>> START
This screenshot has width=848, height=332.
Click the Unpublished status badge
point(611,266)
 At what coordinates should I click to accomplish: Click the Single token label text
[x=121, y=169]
>> END
Please pull out the lines starting with the one that contains "At what coordinates" and going on through the final line, reproducing them word for word.

 At what coordinates should I click to accomplish: Click the Single token label text
[x=121, y=169]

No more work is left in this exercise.